• [ACTIVITY]: Your answer is the lines below, exactly, from the one that contains "Task: Click the script editor help icon" through the one that contains "Task: Select the Savings", both included.

• [Pixel coordinate grounding data]:
++++++++
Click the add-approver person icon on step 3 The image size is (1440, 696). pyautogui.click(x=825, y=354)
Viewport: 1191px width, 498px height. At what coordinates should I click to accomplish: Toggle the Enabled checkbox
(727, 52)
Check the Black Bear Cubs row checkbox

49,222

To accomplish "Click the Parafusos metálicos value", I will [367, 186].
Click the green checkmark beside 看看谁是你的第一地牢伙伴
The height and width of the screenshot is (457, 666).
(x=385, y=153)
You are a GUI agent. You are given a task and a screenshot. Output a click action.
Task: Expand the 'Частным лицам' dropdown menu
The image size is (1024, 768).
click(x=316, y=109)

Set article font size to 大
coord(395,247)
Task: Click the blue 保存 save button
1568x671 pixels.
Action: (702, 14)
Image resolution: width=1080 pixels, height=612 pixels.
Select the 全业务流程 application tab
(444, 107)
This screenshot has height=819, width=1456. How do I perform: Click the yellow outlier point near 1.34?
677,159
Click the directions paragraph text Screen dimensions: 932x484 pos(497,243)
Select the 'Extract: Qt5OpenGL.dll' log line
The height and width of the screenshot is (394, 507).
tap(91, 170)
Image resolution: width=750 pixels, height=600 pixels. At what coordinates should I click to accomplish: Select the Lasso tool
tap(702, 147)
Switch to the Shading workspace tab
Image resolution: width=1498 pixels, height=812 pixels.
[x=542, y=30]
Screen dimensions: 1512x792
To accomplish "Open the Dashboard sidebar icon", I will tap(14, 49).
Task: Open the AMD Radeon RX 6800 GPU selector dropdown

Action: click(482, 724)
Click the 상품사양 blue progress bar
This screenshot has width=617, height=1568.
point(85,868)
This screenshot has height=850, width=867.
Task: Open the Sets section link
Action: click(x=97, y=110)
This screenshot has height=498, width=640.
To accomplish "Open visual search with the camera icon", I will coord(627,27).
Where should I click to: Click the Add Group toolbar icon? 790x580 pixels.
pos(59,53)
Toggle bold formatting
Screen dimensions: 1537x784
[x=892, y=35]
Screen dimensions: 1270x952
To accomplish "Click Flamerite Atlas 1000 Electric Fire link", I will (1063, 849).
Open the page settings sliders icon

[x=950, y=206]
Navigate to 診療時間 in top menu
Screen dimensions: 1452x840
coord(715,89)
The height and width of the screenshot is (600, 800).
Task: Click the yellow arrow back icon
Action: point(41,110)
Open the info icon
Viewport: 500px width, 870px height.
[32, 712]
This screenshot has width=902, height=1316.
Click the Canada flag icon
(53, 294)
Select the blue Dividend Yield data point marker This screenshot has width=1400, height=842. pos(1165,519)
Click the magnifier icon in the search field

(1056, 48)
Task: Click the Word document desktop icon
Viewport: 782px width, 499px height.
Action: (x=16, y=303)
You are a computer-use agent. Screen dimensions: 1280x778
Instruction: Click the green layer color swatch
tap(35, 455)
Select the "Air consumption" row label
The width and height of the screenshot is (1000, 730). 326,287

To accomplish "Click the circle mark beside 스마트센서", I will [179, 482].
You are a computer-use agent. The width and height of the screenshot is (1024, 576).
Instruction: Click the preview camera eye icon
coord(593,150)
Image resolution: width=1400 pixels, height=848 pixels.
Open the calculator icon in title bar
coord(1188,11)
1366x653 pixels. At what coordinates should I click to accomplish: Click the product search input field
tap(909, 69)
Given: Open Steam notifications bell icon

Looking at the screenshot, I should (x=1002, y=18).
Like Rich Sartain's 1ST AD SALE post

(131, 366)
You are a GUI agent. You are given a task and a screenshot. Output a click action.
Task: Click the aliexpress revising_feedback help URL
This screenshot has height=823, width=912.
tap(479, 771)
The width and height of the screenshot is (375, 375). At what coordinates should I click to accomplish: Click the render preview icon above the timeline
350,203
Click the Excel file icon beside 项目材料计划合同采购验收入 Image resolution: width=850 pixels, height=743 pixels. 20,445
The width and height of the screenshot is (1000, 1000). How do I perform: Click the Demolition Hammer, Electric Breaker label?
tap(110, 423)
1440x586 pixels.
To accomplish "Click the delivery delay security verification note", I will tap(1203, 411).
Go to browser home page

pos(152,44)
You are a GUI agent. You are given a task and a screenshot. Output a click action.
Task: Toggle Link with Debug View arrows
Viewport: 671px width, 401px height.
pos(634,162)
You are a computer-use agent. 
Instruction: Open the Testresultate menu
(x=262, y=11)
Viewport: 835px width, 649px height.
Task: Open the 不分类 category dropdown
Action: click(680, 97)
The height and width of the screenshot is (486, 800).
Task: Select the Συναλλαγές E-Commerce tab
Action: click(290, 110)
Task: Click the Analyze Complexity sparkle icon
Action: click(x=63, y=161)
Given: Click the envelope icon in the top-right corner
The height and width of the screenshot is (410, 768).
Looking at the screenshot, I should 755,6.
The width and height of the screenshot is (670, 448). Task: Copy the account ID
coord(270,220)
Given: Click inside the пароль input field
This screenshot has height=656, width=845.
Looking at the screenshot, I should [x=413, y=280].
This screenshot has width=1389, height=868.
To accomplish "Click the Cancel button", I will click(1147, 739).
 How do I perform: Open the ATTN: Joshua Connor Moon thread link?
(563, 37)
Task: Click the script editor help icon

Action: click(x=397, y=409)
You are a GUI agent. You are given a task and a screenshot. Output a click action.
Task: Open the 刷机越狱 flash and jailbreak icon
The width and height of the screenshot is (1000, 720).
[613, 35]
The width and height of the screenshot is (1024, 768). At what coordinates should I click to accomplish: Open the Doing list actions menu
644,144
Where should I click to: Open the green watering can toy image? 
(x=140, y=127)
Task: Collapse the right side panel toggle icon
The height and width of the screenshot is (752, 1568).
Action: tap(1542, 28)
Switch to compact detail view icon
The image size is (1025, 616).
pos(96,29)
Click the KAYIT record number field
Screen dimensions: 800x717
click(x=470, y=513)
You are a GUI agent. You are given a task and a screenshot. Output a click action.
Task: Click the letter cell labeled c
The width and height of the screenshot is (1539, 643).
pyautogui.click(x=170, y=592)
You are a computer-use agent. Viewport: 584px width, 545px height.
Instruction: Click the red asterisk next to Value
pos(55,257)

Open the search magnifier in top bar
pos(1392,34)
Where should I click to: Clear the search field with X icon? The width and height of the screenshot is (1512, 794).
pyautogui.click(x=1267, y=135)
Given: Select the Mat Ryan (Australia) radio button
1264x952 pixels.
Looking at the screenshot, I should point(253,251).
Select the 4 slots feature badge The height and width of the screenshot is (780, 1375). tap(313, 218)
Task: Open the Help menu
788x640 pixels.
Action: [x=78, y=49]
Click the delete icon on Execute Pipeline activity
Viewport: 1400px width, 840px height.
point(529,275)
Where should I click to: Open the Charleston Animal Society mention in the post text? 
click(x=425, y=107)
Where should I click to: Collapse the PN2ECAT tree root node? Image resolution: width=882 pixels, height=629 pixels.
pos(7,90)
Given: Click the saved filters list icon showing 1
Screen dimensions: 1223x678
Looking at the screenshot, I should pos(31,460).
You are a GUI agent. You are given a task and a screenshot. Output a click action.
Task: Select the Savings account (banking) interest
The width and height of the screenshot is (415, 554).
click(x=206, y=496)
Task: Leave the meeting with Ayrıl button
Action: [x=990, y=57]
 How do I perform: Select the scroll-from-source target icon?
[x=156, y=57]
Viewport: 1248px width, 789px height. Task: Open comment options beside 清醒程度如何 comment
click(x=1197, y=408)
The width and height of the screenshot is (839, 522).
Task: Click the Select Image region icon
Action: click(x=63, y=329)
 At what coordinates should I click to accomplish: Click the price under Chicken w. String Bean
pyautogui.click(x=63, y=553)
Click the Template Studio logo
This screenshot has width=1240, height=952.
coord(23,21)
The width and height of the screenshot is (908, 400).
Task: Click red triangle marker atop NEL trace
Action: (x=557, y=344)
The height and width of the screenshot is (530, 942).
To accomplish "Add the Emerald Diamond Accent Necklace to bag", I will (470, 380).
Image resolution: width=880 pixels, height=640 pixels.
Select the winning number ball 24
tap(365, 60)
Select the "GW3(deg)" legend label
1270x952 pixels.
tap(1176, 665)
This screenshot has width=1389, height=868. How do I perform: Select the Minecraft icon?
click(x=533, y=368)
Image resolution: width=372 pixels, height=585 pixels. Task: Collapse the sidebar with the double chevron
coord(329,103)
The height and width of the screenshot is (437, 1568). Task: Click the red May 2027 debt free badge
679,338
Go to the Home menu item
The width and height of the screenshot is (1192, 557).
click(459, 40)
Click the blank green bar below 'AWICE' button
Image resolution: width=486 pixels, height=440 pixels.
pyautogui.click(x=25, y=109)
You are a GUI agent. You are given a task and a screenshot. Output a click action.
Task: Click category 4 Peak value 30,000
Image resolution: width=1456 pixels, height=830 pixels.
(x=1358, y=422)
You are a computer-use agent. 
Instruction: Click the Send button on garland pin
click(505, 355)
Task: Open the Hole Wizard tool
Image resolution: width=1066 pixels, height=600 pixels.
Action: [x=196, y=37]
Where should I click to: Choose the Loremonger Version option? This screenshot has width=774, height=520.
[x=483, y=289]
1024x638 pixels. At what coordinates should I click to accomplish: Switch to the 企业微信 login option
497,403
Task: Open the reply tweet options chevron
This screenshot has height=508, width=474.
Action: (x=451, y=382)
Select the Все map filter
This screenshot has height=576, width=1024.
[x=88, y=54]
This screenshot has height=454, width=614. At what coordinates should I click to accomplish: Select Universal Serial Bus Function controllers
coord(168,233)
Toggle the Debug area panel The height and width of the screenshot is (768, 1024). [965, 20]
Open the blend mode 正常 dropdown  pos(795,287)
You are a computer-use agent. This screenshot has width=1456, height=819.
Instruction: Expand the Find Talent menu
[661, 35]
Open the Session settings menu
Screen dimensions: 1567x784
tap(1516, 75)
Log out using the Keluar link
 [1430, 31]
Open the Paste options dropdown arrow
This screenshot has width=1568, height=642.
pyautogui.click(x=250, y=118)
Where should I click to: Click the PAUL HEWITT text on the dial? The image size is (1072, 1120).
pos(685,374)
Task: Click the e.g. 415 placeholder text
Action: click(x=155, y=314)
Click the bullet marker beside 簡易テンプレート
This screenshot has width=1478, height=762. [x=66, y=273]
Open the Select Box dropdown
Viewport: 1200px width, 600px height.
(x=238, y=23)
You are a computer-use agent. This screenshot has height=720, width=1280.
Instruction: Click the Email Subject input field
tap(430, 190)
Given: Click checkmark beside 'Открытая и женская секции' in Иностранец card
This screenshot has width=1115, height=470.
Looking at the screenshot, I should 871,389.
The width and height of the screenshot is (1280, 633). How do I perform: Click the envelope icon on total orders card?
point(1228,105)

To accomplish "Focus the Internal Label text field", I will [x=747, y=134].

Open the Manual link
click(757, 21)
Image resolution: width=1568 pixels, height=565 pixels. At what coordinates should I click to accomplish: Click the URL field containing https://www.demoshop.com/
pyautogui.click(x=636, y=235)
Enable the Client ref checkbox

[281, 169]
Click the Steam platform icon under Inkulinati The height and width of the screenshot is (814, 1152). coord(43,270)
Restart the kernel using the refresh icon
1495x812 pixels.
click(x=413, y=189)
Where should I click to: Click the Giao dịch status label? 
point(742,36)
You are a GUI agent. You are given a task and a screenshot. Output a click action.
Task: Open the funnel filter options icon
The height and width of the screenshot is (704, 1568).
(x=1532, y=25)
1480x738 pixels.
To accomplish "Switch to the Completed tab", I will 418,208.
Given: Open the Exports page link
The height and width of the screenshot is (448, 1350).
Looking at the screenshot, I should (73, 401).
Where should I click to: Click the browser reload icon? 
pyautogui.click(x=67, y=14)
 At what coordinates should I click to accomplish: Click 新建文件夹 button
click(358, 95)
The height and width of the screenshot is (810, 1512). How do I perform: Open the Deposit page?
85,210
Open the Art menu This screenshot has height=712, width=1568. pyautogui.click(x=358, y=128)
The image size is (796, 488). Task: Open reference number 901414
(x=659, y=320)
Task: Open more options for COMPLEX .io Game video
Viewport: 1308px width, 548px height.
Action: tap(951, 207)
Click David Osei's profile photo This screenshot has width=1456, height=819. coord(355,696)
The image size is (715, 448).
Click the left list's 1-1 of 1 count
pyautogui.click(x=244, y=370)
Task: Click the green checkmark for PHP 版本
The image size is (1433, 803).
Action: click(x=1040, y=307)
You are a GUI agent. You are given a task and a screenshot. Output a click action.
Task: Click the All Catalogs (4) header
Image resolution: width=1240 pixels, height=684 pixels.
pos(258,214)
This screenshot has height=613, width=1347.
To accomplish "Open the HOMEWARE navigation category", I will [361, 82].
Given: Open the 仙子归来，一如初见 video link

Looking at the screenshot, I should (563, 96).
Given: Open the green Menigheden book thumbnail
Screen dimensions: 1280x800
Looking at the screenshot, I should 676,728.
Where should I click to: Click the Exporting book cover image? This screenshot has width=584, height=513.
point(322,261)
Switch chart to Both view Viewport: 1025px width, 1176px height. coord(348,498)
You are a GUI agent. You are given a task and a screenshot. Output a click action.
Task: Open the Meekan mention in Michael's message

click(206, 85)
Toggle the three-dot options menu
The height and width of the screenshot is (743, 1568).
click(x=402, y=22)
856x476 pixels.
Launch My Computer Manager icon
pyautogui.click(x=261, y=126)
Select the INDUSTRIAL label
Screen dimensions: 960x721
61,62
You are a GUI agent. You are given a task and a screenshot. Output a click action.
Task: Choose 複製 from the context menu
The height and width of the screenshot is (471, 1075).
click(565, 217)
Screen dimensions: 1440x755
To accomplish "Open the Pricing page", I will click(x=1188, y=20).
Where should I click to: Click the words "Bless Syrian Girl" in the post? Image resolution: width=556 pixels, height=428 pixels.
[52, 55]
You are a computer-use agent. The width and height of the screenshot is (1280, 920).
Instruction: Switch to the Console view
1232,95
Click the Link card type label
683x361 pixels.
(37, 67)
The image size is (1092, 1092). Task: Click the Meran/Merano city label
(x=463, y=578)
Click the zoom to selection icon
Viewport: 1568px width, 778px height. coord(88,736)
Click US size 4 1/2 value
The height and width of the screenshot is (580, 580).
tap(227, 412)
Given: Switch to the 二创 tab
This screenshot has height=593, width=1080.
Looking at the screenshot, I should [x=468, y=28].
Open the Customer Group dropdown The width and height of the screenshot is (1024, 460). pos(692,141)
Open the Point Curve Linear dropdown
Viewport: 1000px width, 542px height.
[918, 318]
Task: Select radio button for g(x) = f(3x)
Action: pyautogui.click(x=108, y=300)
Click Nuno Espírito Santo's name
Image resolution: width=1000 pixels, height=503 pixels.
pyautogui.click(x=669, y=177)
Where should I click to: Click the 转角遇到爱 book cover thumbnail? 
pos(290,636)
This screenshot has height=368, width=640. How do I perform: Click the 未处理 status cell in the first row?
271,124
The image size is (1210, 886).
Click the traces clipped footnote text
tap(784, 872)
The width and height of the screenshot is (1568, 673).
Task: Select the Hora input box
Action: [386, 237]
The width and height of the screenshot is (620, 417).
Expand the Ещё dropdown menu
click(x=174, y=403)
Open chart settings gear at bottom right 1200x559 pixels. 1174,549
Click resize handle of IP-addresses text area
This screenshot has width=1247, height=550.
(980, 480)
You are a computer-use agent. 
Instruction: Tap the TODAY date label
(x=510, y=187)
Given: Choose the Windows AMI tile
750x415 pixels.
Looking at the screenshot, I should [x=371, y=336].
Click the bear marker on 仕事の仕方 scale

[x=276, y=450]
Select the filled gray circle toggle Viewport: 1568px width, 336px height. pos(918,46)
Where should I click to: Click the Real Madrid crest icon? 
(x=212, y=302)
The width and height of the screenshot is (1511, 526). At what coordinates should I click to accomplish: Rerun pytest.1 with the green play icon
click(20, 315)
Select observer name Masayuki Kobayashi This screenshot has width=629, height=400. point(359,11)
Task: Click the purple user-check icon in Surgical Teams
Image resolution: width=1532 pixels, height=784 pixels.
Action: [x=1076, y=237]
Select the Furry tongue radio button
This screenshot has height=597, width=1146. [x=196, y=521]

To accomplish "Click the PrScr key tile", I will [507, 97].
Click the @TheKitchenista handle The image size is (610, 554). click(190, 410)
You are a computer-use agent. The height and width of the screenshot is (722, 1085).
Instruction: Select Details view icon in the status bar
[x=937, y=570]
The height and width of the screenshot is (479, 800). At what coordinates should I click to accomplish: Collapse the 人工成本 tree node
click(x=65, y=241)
++++++++
• [FINISHED EXERCISE]:
Task: Click the script editor help icon

Action: click(x=397, y=409)
You are a GUI agent. You are given a task and a screenshot. Output a click action.
Task: Open the 刷机越狱 flash and jailbreak icon
The width and height of the screenshot is (1000, 720).
[613, 35]
The width and height of the screenshot is (1024, 768). At what coordinates should I click to accomplish: Open the Doing list actions menu
644,144
Where should I click to: Open the green watering can toy image? 
(x=140, y=127)
Task: Collapse the right side panel toggle icon
The height and width of the screenshot is (752, 1568).
Action: tap(1542, 28)
Switch to compact detail view icon
The image size is (1025, 616).
pos(96,29)
Click the KAYIT record number field
Screen dimensions: 800x717
click(x=470, y=513)
You are a GUI agent. You are given a task and a screenshot. Output a click action.
Task: Click the letter cell labeled c
The width and height of the screenshot is (1539, 643).
pyautogui.click(x=170, y=592)
You are a computer-use agent. Viewport: 584px width, 545px height.
Instruction: Click the red asterisk next to Value
pos(55,257)

Open the search magnifier in top bar
pos(1392,34)
Where should I click to: Clear the search field with X icon? The width and height of the screenshot is (1512, 794).
pyautogui.click(x=1267, y=135)
Given: Select the Mat Ryan (Australia) radio button
1264x952 pixels.
Looking at the screenshot, I should point(253,251).
Select the 4 slots feature badge The height and width of the screenshot is (780, 1375). tap(313, 218)
Task: Open the Help menu
788x640 pixels.
Action: [x=78, y=49]
Click the delete icon on Execute Pipeline activity
Viewport: 1400px width, 840px height.
point(529,275)
Where should I click to: Open the Charleston Animal Society mention in the post text? 
click(x=425, y=107)
Where should I click to: Collapse the PN2ECAT tree root node? Image resolution: width=882 pixels, height=629 pixels.
pos(7,90)
Given: Click the saved filters list icon showing 1
Screen dimensions: 1223x678
Looking at the screenshot, I should pos(31,460).
You are a GUI agent. You are given a task and a screenshot. Output a click action.
Task: Select the Savings account (banking) interest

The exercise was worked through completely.